#### Exercício
Reproduza, sem alterações, o trecho do texto sobre a Ferrari que começa em "Faz exatamente cinco" e termina em "A Ferrari não.".

#### Texto fornecido

------------

Faz exatamente cinco anos que a Ferrari confirmou que estava decidida a cometer a heresia de criar um SUV com sua marca. Porsche e Lamborghini têm uma licença poética, um background histórico para isso.
A Porsche nunca foi uma marca exclusivamente de esportivos. Nos anos 1950 eles fizeram tratores. E desde sempre eles desenvolveram projetos para outras fabricantes ou qualquer um que pagasse a quantia certa. Ainda hoje, se você procurar direito, . A Lamborghini também suas rodas no campo, e tem até o LM002 como contexto histórico para o Urus. A Ferrari não.
A Ferrari é uma marca orgulhosamente nascida nas pistas. Os carros de rua foram uma consequência da vontade de Enzo disputar corridas. Qualquer coisa que fosse minimamente dissonante dos seus carros de pista, era tratada de maneira diferenciada. Veja as Dino, por exemplo. São carros de rua com motor central traseiro V6 e V8, como nenhuma outra Ferrari até então. E você pode ser sensível e achar que Enzo Ferrari criou a marca como uma homenagem póstuma a seu primogênito. Eu quero crer nisso. Mas é impossível não pensar que ele fez essa divisão “de entrada” para não macular a imagem sacrossanta da Ferrari.
Ao usar “Dino” Enzo Ferrari impediu que dissessem que a Ferrari estava fazendo carros mais baratos. E também se protegeu contra um eventual fiasco da marca. Se os carros fossem rejeitados, não era uma Ferrari, mas uma simplória Dino. Havia até um Fiat com o mesmo motor e mesmo nome.
Essa mística da Ferrari foi mantida mesmo quando Luca di Montezemolo assumiu o comando da Ferrari em 1991, impondo um controle quase obsessivo sobre a utilização da marca e também sobre o volume de produção, que não era limitado pela demanda, mas pelo objetivo de manter a oferta reduzida como forma de valorização não apenas dos carros, mas da marca em si.
É por causa deste senso de preservação da imagem da Ferrari que, há cinco anos, quando o próprio Sergio Marchionne confirmou que a marca estava fazendo um SUV, eu, Leo Contesini, comecei a suspeitar de que a Ferrari não faria um SUV como a Porsche ou a Lamborghini. Ao menos não com o livro de receitas dos Super-SUV na bancada. E essa suspeita veio de uma notícia divulgada dois anos antes.

------------

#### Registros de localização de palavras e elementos
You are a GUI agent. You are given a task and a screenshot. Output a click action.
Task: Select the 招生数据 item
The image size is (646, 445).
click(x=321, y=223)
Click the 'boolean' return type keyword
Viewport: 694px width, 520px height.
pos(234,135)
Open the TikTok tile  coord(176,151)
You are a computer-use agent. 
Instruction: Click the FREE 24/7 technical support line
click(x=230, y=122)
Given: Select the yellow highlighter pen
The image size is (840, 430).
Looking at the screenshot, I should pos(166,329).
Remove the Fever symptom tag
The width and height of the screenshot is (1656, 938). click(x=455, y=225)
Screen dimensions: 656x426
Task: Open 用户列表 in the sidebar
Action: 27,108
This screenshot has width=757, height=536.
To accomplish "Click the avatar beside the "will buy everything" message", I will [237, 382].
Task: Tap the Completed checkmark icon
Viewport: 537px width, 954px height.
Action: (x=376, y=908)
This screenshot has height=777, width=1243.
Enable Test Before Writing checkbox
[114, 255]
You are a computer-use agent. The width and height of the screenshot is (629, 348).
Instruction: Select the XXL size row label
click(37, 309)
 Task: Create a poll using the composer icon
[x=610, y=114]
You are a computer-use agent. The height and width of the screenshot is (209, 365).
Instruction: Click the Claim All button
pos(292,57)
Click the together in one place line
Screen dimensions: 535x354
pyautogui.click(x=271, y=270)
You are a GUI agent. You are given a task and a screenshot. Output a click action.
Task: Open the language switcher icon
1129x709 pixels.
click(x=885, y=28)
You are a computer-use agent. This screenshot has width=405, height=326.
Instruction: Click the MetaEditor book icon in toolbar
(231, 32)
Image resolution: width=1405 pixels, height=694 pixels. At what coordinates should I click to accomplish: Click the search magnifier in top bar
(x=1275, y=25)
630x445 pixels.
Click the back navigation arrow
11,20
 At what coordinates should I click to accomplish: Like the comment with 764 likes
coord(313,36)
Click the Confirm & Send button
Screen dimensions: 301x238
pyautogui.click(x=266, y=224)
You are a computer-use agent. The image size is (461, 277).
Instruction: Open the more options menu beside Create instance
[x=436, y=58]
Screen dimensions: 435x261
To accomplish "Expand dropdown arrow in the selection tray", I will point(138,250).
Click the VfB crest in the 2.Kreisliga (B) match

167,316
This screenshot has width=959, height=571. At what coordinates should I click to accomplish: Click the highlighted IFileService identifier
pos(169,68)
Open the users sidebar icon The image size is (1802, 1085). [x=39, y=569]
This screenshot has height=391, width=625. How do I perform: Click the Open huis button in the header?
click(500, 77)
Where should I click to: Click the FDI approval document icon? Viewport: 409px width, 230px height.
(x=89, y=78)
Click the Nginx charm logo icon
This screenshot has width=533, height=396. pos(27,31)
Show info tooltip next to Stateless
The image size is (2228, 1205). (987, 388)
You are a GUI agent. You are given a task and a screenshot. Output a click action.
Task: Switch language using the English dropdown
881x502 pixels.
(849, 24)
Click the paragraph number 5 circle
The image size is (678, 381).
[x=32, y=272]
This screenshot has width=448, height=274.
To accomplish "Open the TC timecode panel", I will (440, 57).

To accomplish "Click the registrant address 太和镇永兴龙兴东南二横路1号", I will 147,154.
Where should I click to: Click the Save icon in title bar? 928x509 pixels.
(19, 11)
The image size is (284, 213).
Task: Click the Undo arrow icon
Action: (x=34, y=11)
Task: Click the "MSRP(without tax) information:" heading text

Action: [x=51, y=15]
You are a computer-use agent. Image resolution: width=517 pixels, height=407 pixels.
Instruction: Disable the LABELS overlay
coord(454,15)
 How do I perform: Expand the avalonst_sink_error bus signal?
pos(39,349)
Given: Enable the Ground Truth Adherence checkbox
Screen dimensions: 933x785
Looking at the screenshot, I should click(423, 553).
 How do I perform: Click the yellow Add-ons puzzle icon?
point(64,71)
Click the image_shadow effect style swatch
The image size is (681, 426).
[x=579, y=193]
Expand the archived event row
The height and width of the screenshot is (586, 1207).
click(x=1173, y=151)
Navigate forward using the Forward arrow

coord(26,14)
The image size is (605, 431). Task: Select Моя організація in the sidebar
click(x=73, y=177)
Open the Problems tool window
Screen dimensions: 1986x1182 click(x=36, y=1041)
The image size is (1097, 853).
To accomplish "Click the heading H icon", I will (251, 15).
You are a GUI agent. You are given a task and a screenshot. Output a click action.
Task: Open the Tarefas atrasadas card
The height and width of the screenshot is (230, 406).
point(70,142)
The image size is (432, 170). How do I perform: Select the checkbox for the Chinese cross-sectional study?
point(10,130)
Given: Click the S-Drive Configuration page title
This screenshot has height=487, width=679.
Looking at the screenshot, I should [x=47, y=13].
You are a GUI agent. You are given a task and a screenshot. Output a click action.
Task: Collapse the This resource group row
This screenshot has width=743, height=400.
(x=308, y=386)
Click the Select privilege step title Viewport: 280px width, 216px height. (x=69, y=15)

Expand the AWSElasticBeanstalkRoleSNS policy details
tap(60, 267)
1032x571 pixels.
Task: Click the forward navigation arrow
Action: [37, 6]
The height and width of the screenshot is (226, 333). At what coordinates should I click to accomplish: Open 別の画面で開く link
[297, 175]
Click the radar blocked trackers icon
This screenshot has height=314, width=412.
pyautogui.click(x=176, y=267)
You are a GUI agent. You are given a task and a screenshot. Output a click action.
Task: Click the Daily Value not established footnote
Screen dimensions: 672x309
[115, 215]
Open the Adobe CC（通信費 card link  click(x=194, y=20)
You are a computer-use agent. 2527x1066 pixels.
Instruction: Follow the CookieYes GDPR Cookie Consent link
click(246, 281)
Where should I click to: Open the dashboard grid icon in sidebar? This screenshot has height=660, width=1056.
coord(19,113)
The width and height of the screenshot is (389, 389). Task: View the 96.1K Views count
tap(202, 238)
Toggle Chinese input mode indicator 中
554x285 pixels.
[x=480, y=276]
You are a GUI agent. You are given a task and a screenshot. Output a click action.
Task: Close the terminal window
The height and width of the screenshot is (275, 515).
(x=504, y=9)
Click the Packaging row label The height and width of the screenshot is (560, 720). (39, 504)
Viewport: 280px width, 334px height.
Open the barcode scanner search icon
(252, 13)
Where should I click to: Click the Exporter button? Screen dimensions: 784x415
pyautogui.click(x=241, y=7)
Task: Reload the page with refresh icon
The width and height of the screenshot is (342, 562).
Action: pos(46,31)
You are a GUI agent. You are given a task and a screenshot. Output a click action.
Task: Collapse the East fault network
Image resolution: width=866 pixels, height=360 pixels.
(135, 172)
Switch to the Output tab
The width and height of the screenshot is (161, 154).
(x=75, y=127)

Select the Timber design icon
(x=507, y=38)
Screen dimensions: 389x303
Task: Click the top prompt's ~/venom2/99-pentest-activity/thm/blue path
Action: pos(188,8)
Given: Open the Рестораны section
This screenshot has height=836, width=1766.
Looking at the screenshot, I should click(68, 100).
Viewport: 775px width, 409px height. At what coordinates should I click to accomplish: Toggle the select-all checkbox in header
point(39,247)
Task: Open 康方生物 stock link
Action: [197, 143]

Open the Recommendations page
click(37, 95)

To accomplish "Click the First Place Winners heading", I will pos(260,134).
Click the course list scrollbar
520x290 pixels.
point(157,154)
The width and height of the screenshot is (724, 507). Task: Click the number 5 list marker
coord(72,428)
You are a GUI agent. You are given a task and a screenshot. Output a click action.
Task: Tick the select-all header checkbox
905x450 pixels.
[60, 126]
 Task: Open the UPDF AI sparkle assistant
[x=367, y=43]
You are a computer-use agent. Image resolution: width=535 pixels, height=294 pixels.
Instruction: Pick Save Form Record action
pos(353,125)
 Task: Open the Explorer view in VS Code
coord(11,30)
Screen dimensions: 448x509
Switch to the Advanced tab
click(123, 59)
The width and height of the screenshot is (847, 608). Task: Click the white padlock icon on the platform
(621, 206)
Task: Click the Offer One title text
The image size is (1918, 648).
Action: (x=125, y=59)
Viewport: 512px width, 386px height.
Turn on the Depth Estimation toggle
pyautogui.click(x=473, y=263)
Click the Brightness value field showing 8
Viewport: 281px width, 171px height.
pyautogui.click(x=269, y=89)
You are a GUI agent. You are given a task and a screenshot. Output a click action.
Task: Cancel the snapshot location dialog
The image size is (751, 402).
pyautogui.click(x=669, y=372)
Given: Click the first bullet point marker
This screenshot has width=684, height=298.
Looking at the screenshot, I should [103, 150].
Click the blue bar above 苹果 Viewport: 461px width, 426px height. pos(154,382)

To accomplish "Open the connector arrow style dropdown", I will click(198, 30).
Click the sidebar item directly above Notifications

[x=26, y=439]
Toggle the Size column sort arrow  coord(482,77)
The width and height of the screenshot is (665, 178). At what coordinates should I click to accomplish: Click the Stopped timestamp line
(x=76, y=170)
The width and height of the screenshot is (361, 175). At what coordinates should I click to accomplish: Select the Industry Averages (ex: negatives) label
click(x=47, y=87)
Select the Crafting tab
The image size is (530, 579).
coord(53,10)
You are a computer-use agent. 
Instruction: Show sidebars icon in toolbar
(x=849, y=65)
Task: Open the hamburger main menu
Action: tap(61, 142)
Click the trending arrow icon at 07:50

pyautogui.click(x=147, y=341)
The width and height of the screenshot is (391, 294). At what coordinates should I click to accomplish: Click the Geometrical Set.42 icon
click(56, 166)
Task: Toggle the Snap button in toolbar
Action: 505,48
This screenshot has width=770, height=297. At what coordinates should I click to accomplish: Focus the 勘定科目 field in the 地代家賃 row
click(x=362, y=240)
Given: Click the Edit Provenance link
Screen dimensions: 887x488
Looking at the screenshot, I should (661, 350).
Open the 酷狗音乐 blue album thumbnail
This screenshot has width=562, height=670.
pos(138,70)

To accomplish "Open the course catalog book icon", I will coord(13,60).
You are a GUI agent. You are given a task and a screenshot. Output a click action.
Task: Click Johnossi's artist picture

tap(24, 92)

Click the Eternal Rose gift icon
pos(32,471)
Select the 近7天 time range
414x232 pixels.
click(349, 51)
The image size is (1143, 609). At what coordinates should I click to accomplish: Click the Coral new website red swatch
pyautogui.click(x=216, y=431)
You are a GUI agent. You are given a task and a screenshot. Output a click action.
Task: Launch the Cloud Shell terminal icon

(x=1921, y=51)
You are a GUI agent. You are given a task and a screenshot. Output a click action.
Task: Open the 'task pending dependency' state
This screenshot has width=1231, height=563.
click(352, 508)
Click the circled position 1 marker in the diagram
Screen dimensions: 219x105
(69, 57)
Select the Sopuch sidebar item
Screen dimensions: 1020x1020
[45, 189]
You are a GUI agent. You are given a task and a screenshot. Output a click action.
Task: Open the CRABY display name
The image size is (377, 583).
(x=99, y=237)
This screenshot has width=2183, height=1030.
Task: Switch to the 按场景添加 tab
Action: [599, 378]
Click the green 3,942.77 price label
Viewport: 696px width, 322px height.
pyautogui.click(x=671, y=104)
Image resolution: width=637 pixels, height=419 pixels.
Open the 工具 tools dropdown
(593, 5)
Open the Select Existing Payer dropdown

------------

#### Resolução
Faz exatamente cinco anos que a Ferrari confirmou que estava decidida a cometer a heresia de criar um SUV com sua marca. Porsche e Lamborghini têm uma licença poética, um background histórico para isso.
A Porsche nunca foi uma marca exclusivamente de esportivos. Nos anos 1950 eles fizeram tratores. E desde sempre eles desenvolveram projetos para outras fabricantes ou qualquer um que pagasse a quantia certa. Ainda hoje, se você procurar direito, . A Lamborghini também suas rodas no campo, e tem até o LM002 como contexto histórico para o Urus. A Ferrari não.